From the records below, copy out exactly the lines from the one containing "Uncheck the 搜尋機碼" to the one containing "Task: Click the XVTR offset field", both included. Add nothing else.

*** Opening Exercise inputs ***

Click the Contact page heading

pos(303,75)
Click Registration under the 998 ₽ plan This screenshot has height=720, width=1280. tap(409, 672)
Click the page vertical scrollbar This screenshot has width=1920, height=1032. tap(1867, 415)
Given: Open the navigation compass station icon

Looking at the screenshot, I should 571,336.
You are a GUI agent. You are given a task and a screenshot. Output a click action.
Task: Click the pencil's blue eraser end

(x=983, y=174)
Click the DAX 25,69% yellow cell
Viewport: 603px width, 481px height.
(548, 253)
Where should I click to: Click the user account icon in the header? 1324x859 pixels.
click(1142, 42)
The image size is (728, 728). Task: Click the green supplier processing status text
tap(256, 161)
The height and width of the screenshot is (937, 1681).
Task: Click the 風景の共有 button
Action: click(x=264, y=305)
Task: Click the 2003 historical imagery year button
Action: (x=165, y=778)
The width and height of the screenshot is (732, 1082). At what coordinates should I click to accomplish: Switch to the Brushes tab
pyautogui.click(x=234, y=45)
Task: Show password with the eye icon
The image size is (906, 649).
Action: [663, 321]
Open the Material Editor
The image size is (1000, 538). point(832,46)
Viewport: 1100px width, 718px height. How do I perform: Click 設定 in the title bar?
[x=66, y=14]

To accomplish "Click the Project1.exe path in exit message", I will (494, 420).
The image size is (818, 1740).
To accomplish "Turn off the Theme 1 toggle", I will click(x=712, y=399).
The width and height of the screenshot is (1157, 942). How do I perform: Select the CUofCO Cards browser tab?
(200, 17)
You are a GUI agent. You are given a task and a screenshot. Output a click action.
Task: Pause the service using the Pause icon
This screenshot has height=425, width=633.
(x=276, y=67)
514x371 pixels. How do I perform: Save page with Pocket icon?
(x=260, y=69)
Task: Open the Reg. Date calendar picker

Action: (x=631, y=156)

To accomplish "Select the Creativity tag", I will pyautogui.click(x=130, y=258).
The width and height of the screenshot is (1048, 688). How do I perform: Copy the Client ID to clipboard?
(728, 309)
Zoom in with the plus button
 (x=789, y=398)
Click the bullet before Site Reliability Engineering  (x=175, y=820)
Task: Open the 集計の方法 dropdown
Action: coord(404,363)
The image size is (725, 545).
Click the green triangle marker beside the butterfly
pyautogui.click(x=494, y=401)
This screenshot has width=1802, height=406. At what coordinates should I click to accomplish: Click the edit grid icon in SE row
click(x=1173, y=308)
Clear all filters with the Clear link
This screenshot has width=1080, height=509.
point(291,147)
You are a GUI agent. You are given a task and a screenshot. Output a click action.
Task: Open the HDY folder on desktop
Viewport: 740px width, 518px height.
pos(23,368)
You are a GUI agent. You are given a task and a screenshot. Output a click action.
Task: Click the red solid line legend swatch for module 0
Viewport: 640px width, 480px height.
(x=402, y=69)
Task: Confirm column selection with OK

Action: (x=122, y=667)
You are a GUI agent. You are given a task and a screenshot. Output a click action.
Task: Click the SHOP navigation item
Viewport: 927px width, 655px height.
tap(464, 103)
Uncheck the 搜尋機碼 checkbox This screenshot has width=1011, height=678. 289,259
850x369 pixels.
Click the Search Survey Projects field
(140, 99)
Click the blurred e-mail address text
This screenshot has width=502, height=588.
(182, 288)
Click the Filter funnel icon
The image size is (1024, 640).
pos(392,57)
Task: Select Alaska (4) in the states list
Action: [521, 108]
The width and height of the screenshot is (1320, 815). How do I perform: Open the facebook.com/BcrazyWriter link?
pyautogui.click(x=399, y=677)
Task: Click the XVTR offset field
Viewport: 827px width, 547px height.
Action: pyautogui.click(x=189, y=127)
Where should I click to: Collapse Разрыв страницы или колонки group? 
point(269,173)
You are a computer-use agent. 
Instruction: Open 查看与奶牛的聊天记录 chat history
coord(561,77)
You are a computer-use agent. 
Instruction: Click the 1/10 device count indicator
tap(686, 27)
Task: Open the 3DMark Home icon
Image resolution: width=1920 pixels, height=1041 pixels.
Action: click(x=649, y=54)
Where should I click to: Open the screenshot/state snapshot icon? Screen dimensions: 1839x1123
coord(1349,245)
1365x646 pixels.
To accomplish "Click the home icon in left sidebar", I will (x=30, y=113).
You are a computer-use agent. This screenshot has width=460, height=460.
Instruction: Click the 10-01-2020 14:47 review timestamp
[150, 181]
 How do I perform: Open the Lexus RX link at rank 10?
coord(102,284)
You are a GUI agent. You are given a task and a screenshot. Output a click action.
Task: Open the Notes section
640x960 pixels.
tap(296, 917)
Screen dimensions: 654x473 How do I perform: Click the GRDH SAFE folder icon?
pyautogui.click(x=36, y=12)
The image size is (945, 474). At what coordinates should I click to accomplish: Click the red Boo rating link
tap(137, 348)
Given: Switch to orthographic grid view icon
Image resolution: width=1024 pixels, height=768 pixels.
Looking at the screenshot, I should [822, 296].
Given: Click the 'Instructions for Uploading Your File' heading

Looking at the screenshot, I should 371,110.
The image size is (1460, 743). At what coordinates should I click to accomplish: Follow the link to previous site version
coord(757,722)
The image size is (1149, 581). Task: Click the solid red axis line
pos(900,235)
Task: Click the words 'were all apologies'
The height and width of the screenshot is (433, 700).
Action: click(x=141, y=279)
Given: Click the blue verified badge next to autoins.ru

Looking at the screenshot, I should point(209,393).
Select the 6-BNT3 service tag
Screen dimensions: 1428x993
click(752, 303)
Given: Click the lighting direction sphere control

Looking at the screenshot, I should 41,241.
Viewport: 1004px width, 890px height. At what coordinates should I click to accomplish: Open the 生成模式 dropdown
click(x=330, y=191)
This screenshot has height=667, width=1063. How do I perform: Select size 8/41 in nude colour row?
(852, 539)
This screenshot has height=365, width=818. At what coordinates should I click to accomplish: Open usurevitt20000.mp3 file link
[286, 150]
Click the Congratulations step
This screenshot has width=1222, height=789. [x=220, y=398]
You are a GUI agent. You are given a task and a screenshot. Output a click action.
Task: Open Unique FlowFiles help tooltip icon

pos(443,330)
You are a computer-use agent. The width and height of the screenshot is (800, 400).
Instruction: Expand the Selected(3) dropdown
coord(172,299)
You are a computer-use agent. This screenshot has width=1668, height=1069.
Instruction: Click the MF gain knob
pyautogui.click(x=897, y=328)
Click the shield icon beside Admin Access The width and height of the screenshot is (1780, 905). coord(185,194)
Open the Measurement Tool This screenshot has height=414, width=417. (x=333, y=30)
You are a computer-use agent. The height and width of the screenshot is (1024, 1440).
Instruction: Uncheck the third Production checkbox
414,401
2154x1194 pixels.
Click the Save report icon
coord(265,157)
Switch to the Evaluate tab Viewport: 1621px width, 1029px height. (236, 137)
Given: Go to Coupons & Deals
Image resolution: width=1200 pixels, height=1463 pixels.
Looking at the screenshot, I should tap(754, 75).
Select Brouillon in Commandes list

*** Closing Exercise inputs ***

• Answer to this problem
Uncheck the 搜尋機碼 checkbox This screenshot has width=1011, height=678. 289,259
850x369 pixels.
Click the Search Survey Projects field
(140, 99)
Click the blurred e-mail address text
This screenshot has width=502, height=588.
(182, 288)
Click the Filter funnel icon
The image size is (1024, 640).
pos(392,57)
Task: Select Alaska (4) in the states list
Action: [521, 108]
The width and height of the screenshot is (1320, 815). How do I perform: Open the facebook.com/BcrazyWriter link?
pyautogui.click(x=399, y=677)
Task: Click the XVTR offset field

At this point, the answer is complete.